GoalTo validate the use of triple quadrupole GC-MS/MS technology for detection, quantification, and confirmation of low-level dioxins in feed and food samples

IntroductionDioxins are highly toxic organic compounds often released into the environment unintentionally, mostly as by-products of human industrial activities (e.g. from the production, use, and combustion of chlorine containing organic compounds) or, to a lesser extent, from natural processes (such as forest fires or volcanic activity). Although the concentration of dioxins in the environment is usually low (parts per trillion level), these compounds are extremely toxic. Dioxins bioaccumulate and persist in the food chain.

Humans are exposed to dioxins mainly through ingestion of food of animal origin. Due to their highly toxic potential, even low concentrations of dioxins can have negative effects on human health. They can cause reproductive and developmental problems, damage the immune system, interfere with hormones and cause cancer.4 Hence, it is important to accurately detect, confirm, and quantify dioxins in food and feed samples even at low levels. However, detection and confirmation of low dioxin levels in such complex samples is a challenging task, requiring sensitive, selective, and robust analytical instrumentation.
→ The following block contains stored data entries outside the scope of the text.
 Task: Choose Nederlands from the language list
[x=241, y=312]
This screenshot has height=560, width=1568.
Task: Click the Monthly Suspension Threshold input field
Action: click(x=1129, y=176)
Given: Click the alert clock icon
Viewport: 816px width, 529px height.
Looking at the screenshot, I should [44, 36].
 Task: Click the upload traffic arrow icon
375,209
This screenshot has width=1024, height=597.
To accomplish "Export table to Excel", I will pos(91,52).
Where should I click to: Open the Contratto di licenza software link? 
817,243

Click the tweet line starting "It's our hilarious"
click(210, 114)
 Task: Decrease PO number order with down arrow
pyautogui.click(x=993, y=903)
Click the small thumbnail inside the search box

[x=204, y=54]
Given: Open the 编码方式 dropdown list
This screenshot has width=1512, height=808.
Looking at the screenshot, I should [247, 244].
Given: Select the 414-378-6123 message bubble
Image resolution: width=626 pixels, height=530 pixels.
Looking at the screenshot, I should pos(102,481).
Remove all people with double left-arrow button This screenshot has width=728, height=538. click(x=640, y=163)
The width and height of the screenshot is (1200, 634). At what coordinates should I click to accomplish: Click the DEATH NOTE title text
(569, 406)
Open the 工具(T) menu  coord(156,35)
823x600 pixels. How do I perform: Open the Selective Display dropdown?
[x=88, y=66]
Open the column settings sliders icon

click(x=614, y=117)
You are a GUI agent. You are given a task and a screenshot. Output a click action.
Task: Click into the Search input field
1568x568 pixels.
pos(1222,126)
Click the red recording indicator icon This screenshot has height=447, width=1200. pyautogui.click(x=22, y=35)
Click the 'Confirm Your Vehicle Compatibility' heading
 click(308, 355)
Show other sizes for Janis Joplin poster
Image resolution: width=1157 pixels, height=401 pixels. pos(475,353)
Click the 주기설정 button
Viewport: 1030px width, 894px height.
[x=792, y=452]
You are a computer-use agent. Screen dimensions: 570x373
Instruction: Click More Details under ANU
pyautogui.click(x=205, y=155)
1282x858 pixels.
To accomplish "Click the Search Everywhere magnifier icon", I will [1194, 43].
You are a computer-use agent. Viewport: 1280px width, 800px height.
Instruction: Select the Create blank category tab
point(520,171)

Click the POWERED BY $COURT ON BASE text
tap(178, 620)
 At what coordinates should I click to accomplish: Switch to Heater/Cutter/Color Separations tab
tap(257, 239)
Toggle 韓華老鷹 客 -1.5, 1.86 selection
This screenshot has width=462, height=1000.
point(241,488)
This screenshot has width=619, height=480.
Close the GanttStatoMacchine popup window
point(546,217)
Newly introduced European Commission regulations permit the use of GC-MS/MS triple quadrupole technology for dioxin quantification and confirmation.2, 3 In this study, the Thermo Scientific™ TSQ™ 8000 Evo triple quadrupole GC-MS/MS is used to detect and confirm low-level dioxins in sample extracts. Moreover, a thorough validation of the TSQ 8000 Evo GC-MS/MS for dioxin confirmation is described, including instrument sensitivity, linearity, limits of quantification (LOQs), and measurement precision. In addition, the data acquired using the GC-MS/MS was compared with the sector instrument data acquired for the same sample to assess measurement uncertainties. This work demonstrates that the TSQ 8000 Evo triple quadrupole GC-MS/MS delivers consistent results and can be used with confidence to sensitively and selectively detect, quantify, and confirm dioxins in food and feed samples at low concentrations.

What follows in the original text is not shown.